• **OBJECTIVE**
Identify every line in the records below that contains the string "resolution", and copy each one in full.

• **Records on where targets appear**
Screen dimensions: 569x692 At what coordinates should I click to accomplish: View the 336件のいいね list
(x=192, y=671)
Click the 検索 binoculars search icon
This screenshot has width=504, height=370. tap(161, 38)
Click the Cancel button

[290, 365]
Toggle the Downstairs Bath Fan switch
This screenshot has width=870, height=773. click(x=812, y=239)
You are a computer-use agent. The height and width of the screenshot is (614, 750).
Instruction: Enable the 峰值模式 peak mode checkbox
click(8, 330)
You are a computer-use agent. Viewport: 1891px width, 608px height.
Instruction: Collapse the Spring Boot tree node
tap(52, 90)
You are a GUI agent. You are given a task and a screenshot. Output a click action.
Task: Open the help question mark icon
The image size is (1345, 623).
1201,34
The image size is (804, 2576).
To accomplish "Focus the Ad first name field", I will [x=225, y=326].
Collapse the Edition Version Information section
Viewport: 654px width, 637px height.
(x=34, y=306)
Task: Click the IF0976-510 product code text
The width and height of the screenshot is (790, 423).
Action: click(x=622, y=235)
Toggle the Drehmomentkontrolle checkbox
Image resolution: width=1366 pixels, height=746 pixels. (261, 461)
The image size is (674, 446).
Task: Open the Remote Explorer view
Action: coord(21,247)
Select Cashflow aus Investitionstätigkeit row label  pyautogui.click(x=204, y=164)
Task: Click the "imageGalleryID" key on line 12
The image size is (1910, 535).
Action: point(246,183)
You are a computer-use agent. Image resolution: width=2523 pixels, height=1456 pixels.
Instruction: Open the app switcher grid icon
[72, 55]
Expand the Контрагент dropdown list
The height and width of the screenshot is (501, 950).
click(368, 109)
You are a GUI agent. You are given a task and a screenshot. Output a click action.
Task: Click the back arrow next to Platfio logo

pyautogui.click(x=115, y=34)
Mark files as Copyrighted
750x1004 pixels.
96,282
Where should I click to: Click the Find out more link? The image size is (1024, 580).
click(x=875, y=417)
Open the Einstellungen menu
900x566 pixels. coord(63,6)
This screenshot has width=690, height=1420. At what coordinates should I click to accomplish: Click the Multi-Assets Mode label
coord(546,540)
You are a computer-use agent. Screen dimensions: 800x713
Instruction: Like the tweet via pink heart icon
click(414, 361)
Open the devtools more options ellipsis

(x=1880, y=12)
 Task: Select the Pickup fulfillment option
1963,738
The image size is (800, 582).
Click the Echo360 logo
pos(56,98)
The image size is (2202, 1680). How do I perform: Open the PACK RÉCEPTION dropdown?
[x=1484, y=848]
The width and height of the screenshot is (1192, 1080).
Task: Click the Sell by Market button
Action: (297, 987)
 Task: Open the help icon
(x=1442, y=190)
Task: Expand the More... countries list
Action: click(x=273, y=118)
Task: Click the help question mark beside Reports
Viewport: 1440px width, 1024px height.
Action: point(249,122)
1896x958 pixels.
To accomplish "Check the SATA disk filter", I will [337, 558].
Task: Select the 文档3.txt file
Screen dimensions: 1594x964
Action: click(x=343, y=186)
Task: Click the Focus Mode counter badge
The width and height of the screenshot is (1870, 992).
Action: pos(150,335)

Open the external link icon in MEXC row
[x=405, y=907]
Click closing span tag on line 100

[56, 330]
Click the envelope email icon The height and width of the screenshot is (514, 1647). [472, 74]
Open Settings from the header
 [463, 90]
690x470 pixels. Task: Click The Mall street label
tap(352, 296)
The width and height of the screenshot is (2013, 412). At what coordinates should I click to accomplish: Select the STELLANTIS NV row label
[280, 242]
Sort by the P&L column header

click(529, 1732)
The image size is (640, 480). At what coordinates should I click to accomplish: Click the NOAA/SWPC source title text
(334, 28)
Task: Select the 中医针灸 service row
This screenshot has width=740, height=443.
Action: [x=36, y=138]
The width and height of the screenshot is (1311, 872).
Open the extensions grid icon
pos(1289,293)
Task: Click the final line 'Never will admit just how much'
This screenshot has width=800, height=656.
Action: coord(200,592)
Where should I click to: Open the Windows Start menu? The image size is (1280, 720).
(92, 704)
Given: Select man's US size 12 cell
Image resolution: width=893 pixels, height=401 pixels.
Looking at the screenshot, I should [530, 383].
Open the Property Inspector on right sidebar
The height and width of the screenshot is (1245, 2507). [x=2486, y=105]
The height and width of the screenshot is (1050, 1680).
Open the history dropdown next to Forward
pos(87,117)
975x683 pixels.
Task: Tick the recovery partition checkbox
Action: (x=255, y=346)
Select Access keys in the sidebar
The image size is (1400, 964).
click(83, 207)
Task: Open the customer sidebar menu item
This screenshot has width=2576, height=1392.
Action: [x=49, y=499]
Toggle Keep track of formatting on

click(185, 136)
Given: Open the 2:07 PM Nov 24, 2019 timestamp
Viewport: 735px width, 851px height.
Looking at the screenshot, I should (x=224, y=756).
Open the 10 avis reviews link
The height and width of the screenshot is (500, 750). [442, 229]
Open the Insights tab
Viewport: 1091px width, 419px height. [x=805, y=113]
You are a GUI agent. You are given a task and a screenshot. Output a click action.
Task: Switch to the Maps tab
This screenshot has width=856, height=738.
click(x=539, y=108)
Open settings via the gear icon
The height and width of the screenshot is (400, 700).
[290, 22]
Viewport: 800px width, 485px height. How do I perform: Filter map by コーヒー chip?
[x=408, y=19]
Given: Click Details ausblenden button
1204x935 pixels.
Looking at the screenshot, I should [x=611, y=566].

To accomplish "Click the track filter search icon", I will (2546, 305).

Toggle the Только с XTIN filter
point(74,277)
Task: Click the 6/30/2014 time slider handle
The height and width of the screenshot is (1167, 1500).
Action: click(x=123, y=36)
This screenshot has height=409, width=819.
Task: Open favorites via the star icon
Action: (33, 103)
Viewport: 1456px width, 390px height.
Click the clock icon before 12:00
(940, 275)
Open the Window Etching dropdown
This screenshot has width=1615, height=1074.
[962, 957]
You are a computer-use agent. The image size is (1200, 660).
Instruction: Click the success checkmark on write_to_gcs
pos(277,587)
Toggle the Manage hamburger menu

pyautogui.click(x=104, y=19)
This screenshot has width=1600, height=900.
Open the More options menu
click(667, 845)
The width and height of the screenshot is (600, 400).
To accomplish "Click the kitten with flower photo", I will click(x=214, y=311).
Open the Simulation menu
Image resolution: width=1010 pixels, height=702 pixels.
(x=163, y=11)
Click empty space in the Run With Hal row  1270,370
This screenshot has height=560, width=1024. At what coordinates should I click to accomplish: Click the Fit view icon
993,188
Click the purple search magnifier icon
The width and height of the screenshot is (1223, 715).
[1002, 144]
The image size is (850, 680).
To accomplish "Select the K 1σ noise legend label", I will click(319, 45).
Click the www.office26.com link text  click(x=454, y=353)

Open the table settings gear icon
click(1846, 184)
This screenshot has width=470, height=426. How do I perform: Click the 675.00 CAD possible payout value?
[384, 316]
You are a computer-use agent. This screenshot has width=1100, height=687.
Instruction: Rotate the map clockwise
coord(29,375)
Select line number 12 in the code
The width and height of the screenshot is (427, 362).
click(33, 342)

• **EXERCISE RESULT**
Image resolution: width=1366 pixels, height=746 pixels. (261, 461)
You are a computer-use agent. Image resolution: width=2523 pixels, height=1456 pixels.
Image resolution: width=893 pixels, height=401 pixels.
Image resolution: width=1010 pixels, height=702 pixels.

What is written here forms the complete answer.